Coherent Diffraction Imaging - Reconstruction

Reconstruction

In a typical reconstruction the first step is to generate random phases and combine them with the amplitude information from the reciprocal space pattern. Then a Fourier transform is applied back and forth to move between real space and reciprocal space with the modulus squared of the diffracted wave field set equal to the measured diffraction intensities in each cycle. By applying various constraints in real and reciprocal space the pattern evolves into an image after enough iterations of the HIO process. To ensure reproducibility the process is typically repeated with new sets of random phases with each run having typically hundreds to thousands of cycles. The constraints imposed in real and reciprocal space typically depend on the experimental setup and the sample to be imaged. The real space constraint is to restrict the imaged object to a confined region called the “support.” For example, the object to be imaged can be initially assumed to reside in a region no larger than roughly the beam size. In some cases this constraint may be more restrictive, such as in a periodic support region for a uniformly spaced array of quantum dots. Other researchers have investigated imaging extended objects, that is, objects that are larger than the beam size, by applying other constraints.

In most cases the support constraint imposed is a priori in that it is modified by the researcher based on the evolving image. In theory this is not necessarily required and algorithms have been developed which impose an evolving support based on the image alone using an auto-correlation function. This eliminates the need for a secondary image (support) thus making the reconstruction autonomic.
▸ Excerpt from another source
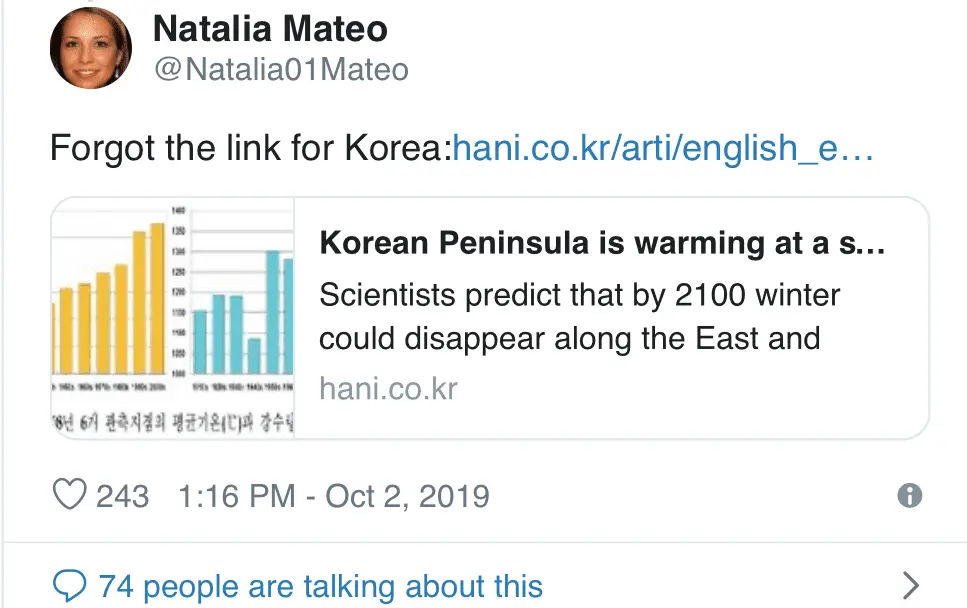Like the tweet with the heart icon
The height and width of the screenshot is (608, 967).
[x=68, y=496]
The diffraction pattern of a perfect crystal is symmetric so the inverse Fourier transform of that pattern is entirely real valued. The introduction of defects in the crystal leads to an asymmetric diffraction pattern with a complex valued inverse Fourier transform. It has been shown that the crystal density can be represented as a complex function where its magnitude is electron density and its phase is the “projection of the local deformations of the crystal lattice onto the reciprocal lattice vector Q of the Bragg peak about which the diffraction is measured”. Therefore, it is possible to image the strain fields associated with crystal defects in 3D using CDI and it has been reported in one case. Unfortunately, the imaging of complex-valued functions (which for brevity represents the strained field in crystals) is accompanied by complementary problems namely, the uniqueness of the solutions, stagnation of the algorithm etc. However, recent developments that overcame these problems (particularly for patterned structures) were addressed. On the other hand, if the diffraction geometry is insensitive to strain, such as in GISAXS, the electron density will be real valued and positive. This provides another constraint for the HIO process, thus increasing the efficiency of the algorithm and the amount of information that can be extracted from the diffraction pattern.